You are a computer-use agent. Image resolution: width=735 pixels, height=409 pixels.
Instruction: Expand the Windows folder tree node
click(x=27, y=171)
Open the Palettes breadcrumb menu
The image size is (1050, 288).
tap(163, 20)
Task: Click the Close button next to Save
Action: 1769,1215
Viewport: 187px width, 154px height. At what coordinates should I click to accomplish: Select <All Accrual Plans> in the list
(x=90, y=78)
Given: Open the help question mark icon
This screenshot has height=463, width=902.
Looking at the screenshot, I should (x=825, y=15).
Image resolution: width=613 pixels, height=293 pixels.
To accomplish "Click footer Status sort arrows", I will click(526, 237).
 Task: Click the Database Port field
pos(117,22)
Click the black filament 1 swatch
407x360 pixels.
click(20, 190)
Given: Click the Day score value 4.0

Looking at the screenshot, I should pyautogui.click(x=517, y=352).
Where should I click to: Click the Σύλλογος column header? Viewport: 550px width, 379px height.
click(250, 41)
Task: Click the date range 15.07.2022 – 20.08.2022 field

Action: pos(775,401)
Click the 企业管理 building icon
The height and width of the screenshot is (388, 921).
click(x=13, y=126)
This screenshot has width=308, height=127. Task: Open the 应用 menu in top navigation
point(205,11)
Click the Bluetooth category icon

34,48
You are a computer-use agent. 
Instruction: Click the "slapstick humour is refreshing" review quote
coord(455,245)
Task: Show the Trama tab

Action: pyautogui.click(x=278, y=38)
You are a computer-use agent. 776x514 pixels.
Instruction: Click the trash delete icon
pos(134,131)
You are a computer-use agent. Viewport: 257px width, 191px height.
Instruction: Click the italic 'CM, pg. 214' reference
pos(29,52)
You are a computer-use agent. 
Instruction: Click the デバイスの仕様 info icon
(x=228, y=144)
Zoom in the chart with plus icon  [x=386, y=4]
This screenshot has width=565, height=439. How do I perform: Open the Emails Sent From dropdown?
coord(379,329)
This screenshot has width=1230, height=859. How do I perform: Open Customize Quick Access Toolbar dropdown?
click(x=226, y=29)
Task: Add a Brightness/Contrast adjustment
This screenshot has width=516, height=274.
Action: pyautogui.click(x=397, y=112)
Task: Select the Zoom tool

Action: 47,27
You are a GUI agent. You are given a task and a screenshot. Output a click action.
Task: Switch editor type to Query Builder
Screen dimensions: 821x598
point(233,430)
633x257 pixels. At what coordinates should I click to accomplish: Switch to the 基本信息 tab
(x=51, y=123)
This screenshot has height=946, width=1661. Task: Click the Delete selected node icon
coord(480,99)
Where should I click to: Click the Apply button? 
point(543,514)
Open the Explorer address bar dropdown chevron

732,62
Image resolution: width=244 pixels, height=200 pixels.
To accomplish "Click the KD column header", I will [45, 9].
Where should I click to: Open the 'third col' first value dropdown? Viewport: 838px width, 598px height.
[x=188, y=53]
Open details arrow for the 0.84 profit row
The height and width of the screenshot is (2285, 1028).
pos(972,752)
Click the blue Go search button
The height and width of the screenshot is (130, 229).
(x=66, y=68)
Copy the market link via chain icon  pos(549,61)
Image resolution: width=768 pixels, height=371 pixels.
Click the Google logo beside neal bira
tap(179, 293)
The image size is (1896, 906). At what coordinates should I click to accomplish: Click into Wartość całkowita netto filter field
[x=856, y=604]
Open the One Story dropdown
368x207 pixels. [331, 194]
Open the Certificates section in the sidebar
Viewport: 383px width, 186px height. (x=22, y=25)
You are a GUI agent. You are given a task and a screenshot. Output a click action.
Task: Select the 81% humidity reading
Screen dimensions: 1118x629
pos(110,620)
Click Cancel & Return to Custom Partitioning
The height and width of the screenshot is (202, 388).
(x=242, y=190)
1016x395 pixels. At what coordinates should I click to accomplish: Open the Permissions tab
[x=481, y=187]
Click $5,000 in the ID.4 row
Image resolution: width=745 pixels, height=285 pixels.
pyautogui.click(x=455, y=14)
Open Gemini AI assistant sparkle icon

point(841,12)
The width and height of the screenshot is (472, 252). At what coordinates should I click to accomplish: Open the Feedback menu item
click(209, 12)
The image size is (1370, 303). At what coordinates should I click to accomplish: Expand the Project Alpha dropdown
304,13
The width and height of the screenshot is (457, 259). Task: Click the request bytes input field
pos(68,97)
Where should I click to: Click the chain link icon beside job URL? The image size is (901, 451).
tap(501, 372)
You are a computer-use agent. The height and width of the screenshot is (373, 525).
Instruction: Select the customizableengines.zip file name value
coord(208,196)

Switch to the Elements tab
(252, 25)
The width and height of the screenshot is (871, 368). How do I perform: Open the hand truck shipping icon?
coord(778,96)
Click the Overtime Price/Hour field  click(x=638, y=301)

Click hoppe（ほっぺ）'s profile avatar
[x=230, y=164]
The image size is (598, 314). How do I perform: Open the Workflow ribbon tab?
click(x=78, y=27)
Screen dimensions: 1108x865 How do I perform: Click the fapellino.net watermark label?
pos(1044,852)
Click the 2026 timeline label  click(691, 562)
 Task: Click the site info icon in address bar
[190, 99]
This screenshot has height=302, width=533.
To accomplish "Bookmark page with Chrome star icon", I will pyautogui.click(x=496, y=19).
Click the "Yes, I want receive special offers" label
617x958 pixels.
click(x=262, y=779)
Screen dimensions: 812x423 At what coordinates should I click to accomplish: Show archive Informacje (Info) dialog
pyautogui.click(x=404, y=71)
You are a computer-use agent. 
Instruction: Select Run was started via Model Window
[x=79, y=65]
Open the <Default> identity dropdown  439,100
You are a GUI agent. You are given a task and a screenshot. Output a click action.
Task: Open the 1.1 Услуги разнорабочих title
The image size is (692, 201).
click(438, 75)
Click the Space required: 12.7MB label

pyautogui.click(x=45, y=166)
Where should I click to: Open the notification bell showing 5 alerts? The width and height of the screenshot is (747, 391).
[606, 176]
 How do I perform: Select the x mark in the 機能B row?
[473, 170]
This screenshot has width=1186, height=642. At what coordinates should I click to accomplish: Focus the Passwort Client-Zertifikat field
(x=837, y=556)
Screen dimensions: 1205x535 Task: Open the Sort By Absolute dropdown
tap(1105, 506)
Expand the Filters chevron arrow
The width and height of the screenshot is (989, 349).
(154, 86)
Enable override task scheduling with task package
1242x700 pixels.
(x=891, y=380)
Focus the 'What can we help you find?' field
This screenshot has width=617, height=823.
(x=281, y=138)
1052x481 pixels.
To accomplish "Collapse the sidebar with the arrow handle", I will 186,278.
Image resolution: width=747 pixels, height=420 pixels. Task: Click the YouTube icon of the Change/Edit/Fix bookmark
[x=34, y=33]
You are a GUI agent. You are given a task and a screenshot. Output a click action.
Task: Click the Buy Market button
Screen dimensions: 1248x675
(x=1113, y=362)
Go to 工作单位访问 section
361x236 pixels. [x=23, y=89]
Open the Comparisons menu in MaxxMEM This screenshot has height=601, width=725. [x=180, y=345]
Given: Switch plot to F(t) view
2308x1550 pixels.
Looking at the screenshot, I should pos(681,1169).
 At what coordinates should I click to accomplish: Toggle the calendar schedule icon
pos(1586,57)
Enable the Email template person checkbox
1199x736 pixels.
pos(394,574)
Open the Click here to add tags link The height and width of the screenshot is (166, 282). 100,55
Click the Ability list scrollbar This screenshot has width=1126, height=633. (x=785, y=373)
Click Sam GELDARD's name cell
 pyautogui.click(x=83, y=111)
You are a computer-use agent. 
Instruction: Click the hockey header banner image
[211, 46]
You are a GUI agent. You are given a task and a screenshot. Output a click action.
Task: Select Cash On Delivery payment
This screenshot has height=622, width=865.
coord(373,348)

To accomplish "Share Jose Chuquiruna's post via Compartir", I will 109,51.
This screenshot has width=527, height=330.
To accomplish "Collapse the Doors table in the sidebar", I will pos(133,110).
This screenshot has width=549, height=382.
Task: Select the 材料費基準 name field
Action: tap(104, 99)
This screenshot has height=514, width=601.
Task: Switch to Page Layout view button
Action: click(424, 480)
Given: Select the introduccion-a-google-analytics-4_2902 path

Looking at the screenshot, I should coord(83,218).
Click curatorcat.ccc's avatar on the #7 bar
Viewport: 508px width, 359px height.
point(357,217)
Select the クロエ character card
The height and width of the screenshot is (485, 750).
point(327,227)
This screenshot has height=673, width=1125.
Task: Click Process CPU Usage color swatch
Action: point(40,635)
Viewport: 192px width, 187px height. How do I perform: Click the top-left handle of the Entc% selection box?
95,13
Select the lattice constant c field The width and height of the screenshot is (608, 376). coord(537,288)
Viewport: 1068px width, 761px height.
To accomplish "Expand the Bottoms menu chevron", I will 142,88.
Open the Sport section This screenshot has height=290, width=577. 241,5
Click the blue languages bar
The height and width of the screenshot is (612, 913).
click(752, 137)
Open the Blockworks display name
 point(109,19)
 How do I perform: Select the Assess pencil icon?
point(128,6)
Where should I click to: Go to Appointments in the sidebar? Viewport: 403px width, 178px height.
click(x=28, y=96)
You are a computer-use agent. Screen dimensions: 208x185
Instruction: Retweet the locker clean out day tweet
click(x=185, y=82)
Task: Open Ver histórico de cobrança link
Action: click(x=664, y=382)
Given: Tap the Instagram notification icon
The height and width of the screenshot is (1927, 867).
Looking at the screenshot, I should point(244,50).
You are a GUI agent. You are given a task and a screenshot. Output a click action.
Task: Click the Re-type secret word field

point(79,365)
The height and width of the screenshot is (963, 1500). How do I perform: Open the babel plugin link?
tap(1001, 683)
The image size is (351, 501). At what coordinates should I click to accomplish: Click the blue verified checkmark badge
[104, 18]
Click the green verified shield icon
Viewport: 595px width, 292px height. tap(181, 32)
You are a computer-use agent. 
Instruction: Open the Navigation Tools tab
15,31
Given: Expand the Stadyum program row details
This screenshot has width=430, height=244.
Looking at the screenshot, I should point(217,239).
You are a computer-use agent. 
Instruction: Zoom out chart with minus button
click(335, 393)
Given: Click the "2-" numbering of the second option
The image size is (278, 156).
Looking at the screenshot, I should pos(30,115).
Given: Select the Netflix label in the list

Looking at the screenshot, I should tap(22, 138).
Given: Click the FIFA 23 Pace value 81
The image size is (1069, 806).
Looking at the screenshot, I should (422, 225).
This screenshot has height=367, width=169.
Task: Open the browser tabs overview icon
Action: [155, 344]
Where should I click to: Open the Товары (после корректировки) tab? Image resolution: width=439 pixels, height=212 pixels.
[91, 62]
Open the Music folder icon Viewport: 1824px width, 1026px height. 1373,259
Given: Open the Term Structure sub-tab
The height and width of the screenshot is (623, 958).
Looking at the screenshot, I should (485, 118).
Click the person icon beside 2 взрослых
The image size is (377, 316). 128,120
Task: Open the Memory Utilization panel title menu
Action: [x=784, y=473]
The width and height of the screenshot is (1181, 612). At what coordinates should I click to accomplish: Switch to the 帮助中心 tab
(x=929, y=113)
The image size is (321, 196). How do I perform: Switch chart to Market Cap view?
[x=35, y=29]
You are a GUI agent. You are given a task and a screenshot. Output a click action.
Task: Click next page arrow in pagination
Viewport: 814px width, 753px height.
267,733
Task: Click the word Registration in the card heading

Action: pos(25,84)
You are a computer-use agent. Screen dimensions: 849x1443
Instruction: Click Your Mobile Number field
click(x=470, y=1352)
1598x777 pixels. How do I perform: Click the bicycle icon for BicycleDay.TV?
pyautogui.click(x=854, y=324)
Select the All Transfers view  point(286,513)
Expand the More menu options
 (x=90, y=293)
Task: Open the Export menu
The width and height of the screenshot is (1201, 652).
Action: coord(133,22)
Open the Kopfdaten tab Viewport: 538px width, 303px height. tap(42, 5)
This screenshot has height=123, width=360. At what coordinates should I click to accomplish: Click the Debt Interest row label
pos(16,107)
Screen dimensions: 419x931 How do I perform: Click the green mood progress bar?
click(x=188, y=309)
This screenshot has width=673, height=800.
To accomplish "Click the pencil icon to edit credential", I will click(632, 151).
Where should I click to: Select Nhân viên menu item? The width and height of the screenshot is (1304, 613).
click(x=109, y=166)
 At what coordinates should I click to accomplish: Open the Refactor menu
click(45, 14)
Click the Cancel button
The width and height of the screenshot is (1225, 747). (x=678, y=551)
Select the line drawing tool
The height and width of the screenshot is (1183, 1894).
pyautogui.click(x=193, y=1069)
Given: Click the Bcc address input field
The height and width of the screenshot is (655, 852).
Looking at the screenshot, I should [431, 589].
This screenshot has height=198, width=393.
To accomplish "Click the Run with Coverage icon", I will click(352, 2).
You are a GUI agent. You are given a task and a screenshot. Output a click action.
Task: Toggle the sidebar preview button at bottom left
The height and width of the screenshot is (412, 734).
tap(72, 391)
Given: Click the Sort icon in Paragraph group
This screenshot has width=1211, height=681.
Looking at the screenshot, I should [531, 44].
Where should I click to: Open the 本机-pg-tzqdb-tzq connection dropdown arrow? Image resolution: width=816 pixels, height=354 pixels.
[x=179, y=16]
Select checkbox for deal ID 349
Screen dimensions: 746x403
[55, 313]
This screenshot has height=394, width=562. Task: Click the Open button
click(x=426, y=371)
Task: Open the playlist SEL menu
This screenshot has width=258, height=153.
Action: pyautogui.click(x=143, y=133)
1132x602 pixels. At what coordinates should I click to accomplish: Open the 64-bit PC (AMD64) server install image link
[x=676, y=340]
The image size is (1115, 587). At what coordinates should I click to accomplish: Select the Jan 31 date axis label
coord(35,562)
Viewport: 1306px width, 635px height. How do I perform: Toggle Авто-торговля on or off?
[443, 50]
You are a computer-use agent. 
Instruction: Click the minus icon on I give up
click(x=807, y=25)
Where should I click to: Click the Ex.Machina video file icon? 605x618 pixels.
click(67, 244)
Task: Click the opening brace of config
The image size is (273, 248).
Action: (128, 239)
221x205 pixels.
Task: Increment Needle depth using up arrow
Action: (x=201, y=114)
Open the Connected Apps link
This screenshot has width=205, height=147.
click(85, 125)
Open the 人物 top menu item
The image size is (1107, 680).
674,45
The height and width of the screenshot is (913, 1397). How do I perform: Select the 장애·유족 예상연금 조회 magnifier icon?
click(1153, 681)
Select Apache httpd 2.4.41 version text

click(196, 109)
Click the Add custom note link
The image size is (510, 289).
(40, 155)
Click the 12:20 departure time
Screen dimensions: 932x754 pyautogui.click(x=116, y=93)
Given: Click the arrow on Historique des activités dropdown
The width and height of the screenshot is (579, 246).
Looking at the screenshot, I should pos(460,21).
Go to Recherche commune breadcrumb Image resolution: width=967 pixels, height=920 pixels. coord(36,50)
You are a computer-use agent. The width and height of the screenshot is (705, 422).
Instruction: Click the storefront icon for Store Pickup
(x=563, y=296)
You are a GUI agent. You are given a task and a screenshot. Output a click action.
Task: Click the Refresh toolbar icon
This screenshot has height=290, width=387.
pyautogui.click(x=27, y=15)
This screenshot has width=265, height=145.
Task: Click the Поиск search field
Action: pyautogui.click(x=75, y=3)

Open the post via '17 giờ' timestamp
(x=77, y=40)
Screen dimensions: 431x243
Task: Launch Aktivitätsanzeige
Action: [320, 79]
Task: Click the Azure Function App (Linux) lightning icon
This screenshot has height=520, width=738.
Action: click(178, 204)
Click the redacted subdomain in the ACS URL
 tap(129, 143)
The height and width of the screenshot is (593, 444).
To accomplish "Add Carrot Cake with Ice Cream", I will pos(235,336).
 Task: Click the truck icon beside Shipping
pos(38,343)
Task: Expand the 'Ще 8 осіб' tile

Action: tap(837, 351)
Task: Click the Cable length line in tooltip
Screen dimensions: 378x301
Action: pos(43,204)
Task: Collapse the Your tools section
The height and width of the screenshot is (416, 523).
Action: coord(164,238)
══════════════════════════════
DESCRIPTION OF THE TASK: Scan the listing above. Collect all lines with the word "breadcrumb".

ANSWER FOR THIS EXERCISE:
Open the Palettes breadcrumb menu
Go to Recherche commune breadcrumb Image resolution: width=967 pixels, height=920 pixels. coord(36,50)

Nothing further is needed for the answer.